Julgo que terá muitas dificuldades em acreditar naquilo que por lá encontrará e que muitas vezes sentirá vontade de gritar por verificar, página após página, que o cerne do problema é ideológico e que essa ideologia foi imposta, há muitos anos, por uma fé que se autodenominou de "ciências" da educação! E, hoje, a grande maioria dos "professores" que "leccionam" nas "escolas" geridas pelo ministério da "educação" professam essa fé; e, como tal, não vejo forma de evitar que a "escola" pública seja no prazo máximo de 10 anos a "escola" dos pobres! Mas parece que a culpa disto tudo é dos... militares!!!
Os textos do Rui Baptista são quase sempre interessantes, quer os posts quer as respostas aos comentários dos leitores (e é justo referir que nesse aspecto tem uma prática bastante diferente dos outros autores do Rerum, que são um bocadinho - vou ser suave - sobranceiros relativamente aos leitores).

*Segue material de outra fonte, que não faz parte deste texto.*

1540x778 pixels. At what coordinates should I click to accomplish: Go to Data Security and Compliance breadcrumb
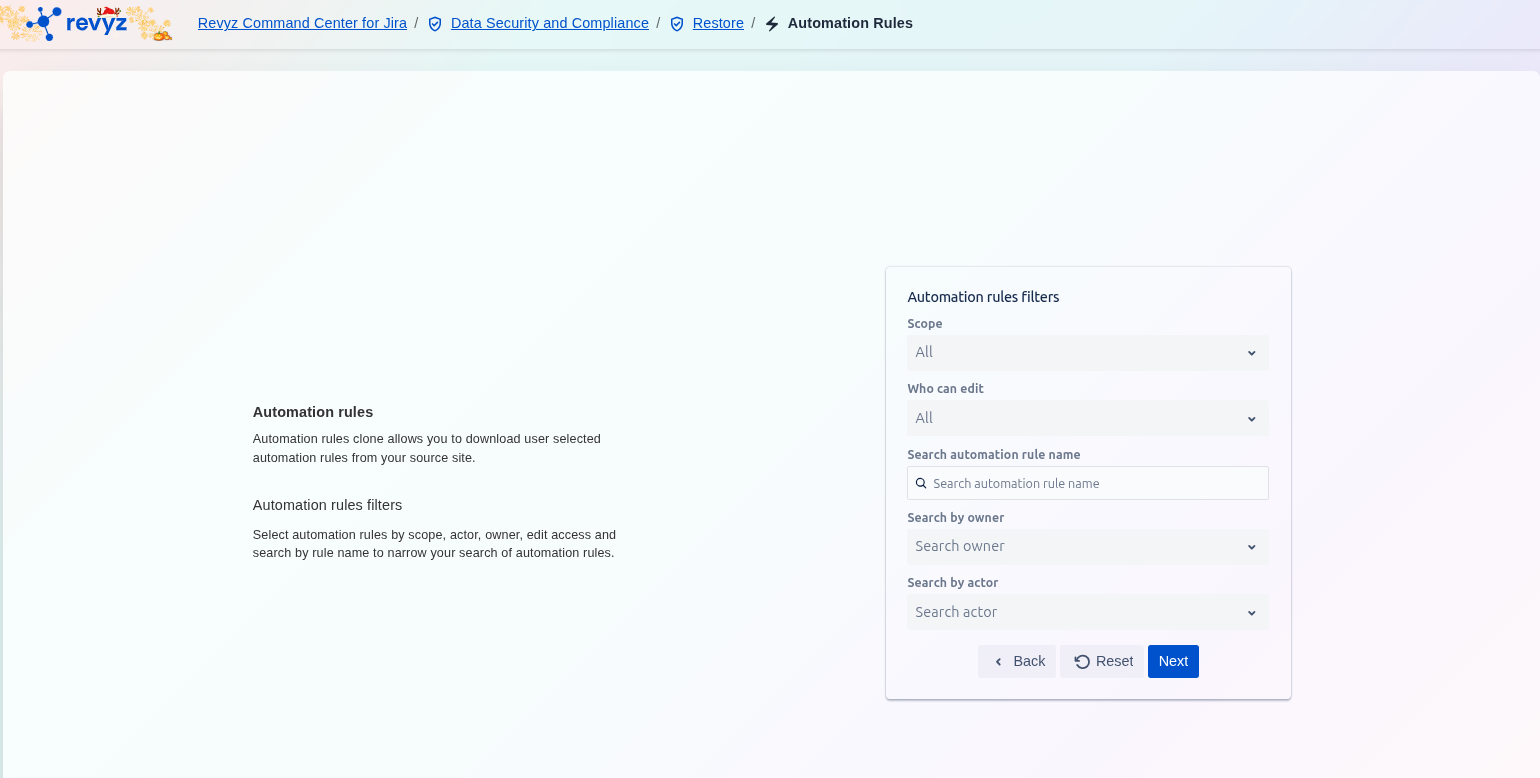[x=549, y=23]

Mesmo assim o que seria realmente interessante seria que a resposta ao comentário do Fartinho da Silva fosse dada pela Helena Damião. Por uma razão simples: ela é da área das Ciências da educação, mas não se exprime em "eduquês". O que é raro. O que pensa ela da ideologia subjacente a esses programas de matemática?

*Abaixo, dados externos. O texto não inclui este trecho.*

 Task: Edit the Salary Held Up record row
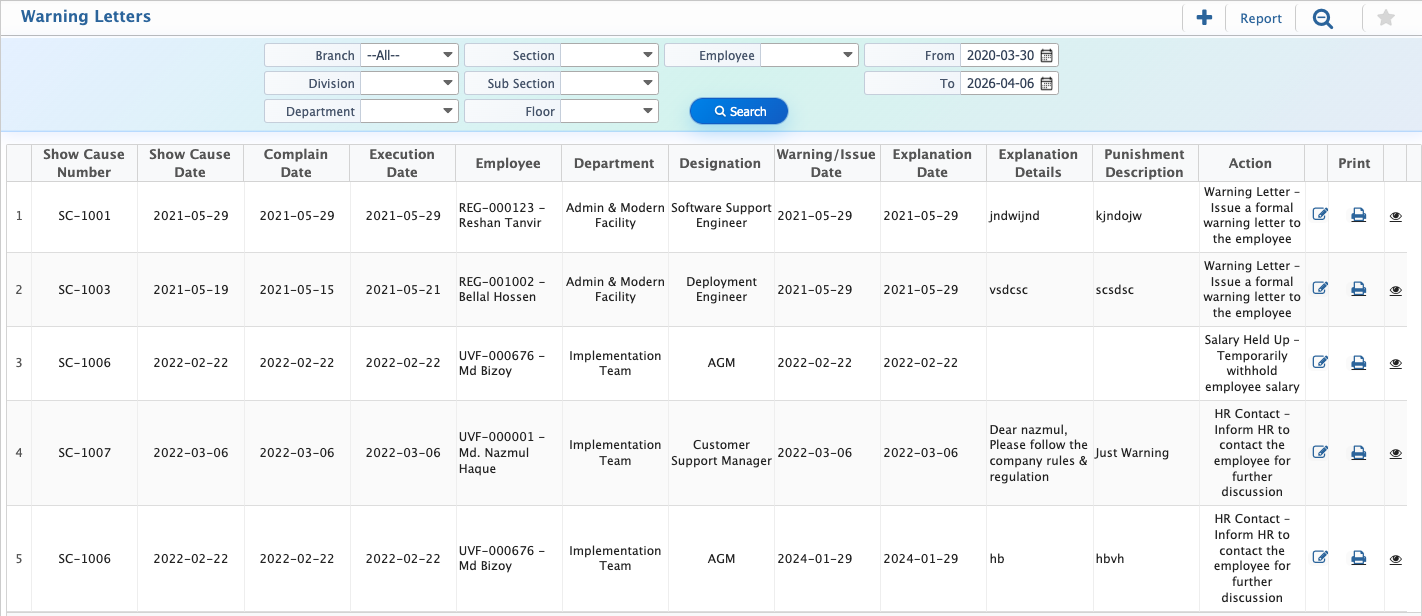pos(1319,363)
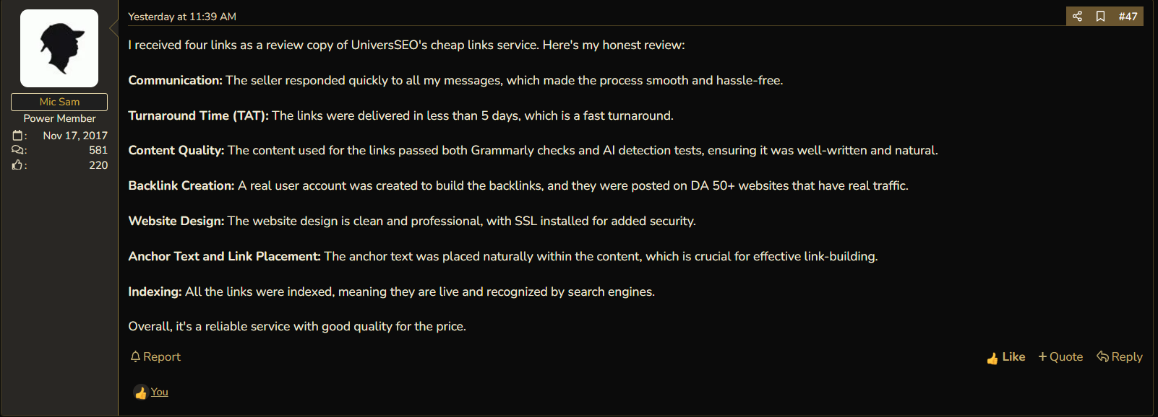This screenshot has height=417, width=1158.
Task: Click the share icon on post #47
Action: point(1077,16)
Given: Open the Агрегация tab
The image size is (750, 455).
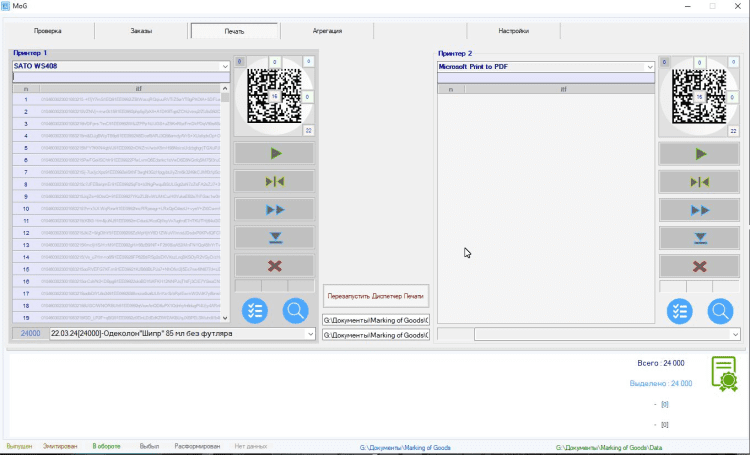Looking at the screenshot, I should (326, 31).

Prezado Fartinho da Silva:
Cá estamos nós hoje uma vez mais, em “tertúlia” de comentários que muito gratificantes são para mim, a tentar arrumar uma casa em que as portas rangem de queixas pelo estado a que chegou o ensino em Portugal, e em que os culpados desse desleixo são sempre outros que não os seus responsáveis.
Desta feita, o cepo de marradas da ignorância que tem cabeça de touro, como escreveram Eça e Ramalho em “As Farpas”, são os oficiais do exército.
Prezada Vera Y. Silva:
Saúdo o seu reaparecimento que muito aprecio pelos comentários que faz aos meus post's. Há quem pense, a exemplo, que os computadores são o abre-te Sézamo do conhecimento. Auxiliam não substituem, de forma alguma, o papel da memória se tivermos em conta que o pensamento é uma associação de ideias que devemos ter à mão como nas nossas bibliotecas privadas temos os nossos livros sem necessidade de nos deslocarmos a bibliotecas públicas aguardando a hora de abertura.
Tempo virá (se não está já mesmo entre nós) em que se perguntarmos a um aluno do secundário quem foi o 1.º Rei de Portugal ele nos responderá: “Um momento vou ao 'google', e já lhe digo!"
O mesmo sucede já com operações simples de somar que dantes se faziam de memória e que hoje exigem o dedilhar das máquinas de calcular. O “Admirável Mundo Novo” corre o risco de se tornar num mundo novo, sim, mas nada admirável. Enfim, como diriam, os nossos avós: modernices!
"Tempo virá (se não está já mesmo entre nós) em que se perguntarmos a um aluno do secundário quem foi o 1.º Rei de Portugal ele nos responderá: “Um momento vou ao 'google', e já lhe digo!""
So peca por tardio. Saber quem foi o primeiro ou décimo rei de portugal é irrelevante. Deixem de enxer a cabeça dos putos com este lixo.
Ao Abuarda:
Saber o que quer que seja é irrelevante. Mesmo saber que o google existe. A ignorância dá felicidade. Quem me dera ser vaca, elas nem à entrada do matadouro percebem que vão morrer. Enquanto nós...basta termos a tensão alta para nos sentirmos infelizes. Às vacas nem um cancro aflige. Não têm a cabeça cheia de lixo...
Escrever sem erros ortográficos vai sendo cada vez mais difícil, embora facilitada a tarefa pelo (ab)uso dos correctores de texto dos computadores.
Mas "tempo virá(se já não está mesmo entre nós)" em que o jovem quando obrigado a preencher um formulário manuscrito dará mais erros ortográficos que palavras escritas correctamente. É isso que eu temo que já esteja a acontecer. E o Miguel Abuarda?
Miguel:
se tivesse um pouco mais desse lixo na cabeça talvez já não dissesse estes disparates!